TANGERANG – Ketua Diskusi Kebangsaan Provinsi Banten, Laksamana Pertama TNI (Purn) Sony Santoso menanggapi pernyataan Menteri Kelautan kemudian Perikanan Sakti Wahyu Trenggono terkait pencabutan pagar laut oleh TNI AL . Menteri KKP berpandangan bahwa semestinya pagar laut itu tidaklah buru-buru dicabut.
Menurutnya, pernyataan Menteri KKP Wahyu Trenggono bukan berdasar dan juga mencederai semangat pengabdian TNI AL yang digunakan selama ini bertugas melindungi kedaulatan laut juga warga nelayan.
“Tindakan TNI AL sama-sama warga nelayan dilaksanakan berdasarkan perintah Presiden Prabowo Subianto serta sesuai dengan tugas pokok serta fungsi (tupoksi) TNI AL,” kata Sony Santooso untuk wartawan, Akhir Pekan (19/1/2025).
Ia menjelaskan, sebagai institusi penjaga kedaulatan laut, TNI AL bertugas melindungi kepentingan bangsa, termasuk hak-hak warga nelayan. “Mereka (TNI AL) hanya saja menjalankan tugas negara, tidak bertindak sembarangan,” ujar Sony.

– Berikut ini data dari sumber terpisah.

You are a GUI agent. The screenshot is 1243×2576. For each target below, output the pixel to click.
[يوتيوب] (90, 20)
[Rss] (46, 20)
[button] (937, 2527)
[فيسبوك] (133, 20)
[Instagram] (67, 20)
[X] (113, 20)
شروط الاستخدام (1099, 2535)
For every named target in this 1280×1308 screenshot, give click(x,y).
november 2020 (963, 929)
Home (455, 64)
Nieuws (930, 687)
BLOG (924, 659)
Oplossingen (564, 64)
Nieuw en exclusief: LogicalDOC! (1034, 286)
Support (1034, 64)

Tupoksi TNI AL meliputi melaksanakan pertahanan negara di area laut, mengatur operasi militer untuk menghadapi ancaman, dan juga melaksanakan tugas-tugas kemanusiaan seperti pencarian juga penyelamatan (SAR). Selain itu, TNI AL juga berperan bergerak pada patroli keamanan laut guna menghindari berbagai bentuk kejahatan, seperti perompakan, penyelundupan, juga terorisme.
“Pembongkaran pagar laut di area Tangerang adalah bentuk nyata dari pengabdian TNI AL di melindungi hak-hak masyarakat. Apa yang dimaksud dilaksanakan TNI AL sepenuhnya sejalan dengan perintah Presiden serta menjadi wujud pengamalan tugas merek untuk menjaga kedaulatan laut Indonesia,” kata purnawirawan bintang satu TNI AL ini.
Sony mengoreksi keras Menteri Trenggono yang dianggap tidaklah memahami tugas lalu fungsi TNI AL dan juga menghasilkan pernyataan yang mana memunculkan kontroversi. “Seorang pejabat negara harus bersikap bijaksana lalu memahami sikap juga tanggung jawab masing-masing institusi. Pernyataan seperti ini hanya saja akan memicu polemik lalu merusak kekuatan sinergi antarlembaga negara, katanya.
Ia mendesak Presiden Prabowo mengevaluasi kinerja Menteri Kelautan serta Perikanan yang mana dinilai rutin mengeluarkan pernyataan kontroversial juga menghasilkan gaduh.